Recruiting in College Sports

Tips for the Recruiting Process
Recruiting in College Sports

Getting recruited to play a sport in college is a tremendous step towards pursuing your athletic career at a higher level. It is a chance for you to showcase your skills that you spent hours on end working on, and it opens doors to scholarships, new experiences, and long-lasting connections with teammates and coaches. Although the recruiting process can be overwhelming at times, with proper preparation and guidance on the steps towards committing to a college, you can easily make it a rewarding experience.

To begin, it is extremely important to start the college search process early. You should be researching colleges so that you can decide what types of schools align with your interests and goals, and to help you decide what exactly you are looking for. Sam Wolfkill, a junior at C. Milton Wright stresses the importance of finding a school that will benefit you. “You are setting up the next four to five years of your life so, find the place that will allow you to be successful during and after college,” said Wolfkill. It is crucial to consider not only the athletic program of a college, but also the academic aspect. You are going to be just as much involved in a college academically as you are athletically, so you will want to make sure that colleges you are looking at meet your standards for both.

After you have researched colleges that you might be interested in, start to reach out to college coaches. Being proactive during this process will increase the likelihood of being recruited. Do not wait for coaches to email you, take the initiative and contact coaches to get your name on their radar and to receive more information about the program. Kirsten Schleicher, a C. Milton Wright graduate of 2021, currently plays Division I lacrosse at the University of Cincinnati. She has been through the recruiting process before and offers advice for anyone who is looking to get recruited. “Make sure to ask a lot of questions about the school and the program, so that you can make the decision that is best for you,” said Schleicher.

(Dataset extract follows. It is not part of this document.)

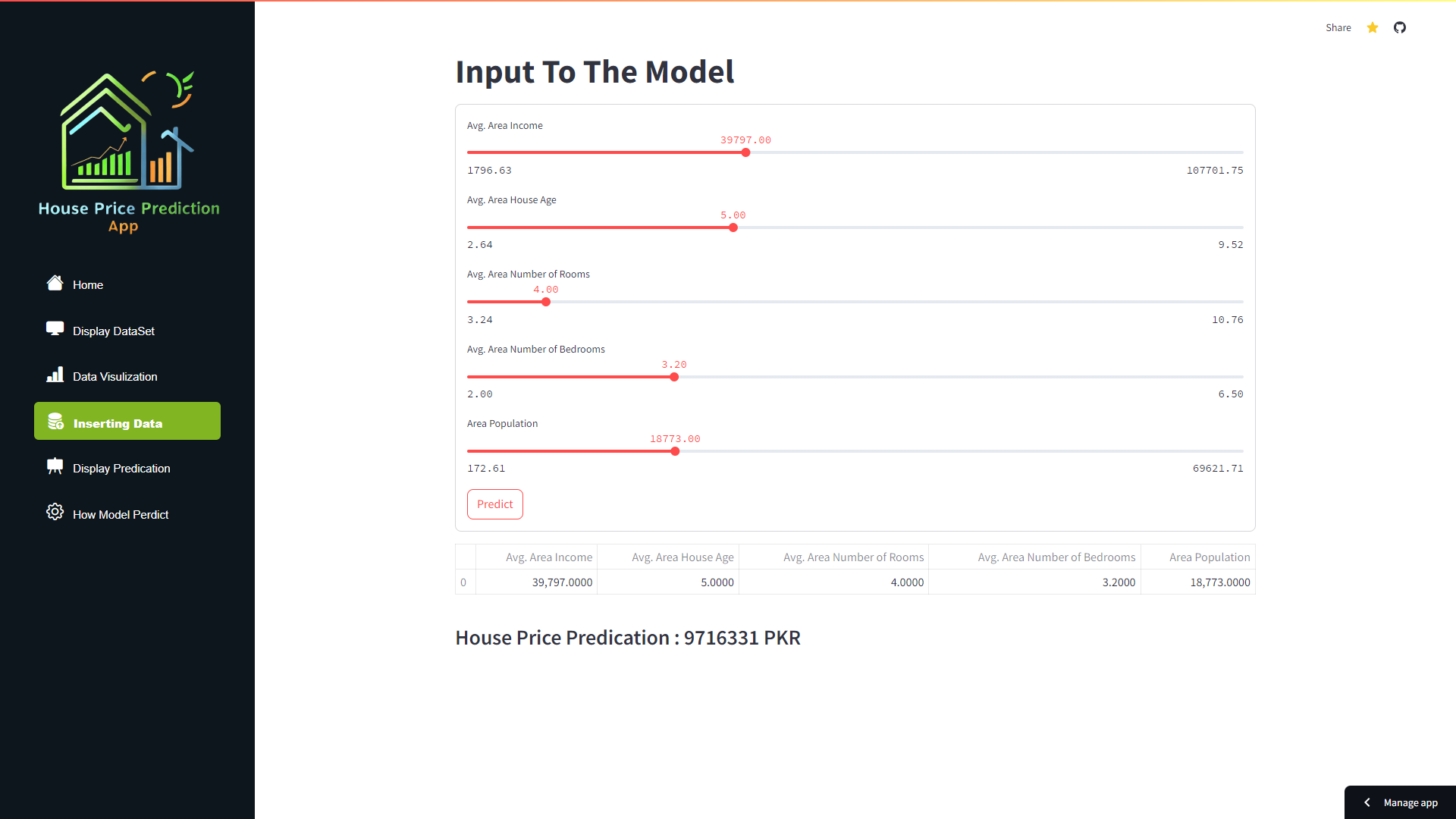This screenshot has height=819, width=1456.
Task: Select the Display Predication icon
Action: pos(55,466)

Also, if you are playing in an upcoming tournament or showcase, you can email coaches to inform them of your game times and locations and they may attend. College coaches are not allowed to have any recruiting conversations with athletes before a certain date, which varies by sport, but if they like what they see, they may email you about camps that you can attend so they can further evaluate you and decide if you are a good fit for their program.

When you verbally commit to a college, you are agreeing to attend that college and play a sport there. It sounds like a done deal. However, you can back out of this commitment at any time before you sign if you communicate this with the college. For NCAA Division I and II schools, an athlete must sign a National Letter of Intent. This is a legally binding document that signifies your intent to attend the college for one full academic year, and the college agrees to provide you with athletic aid for one academic year. For NCAA Division III schools, an athlete does not sign a National Letter of Intent but signs a non-binding celebratory form to recognize their commitment.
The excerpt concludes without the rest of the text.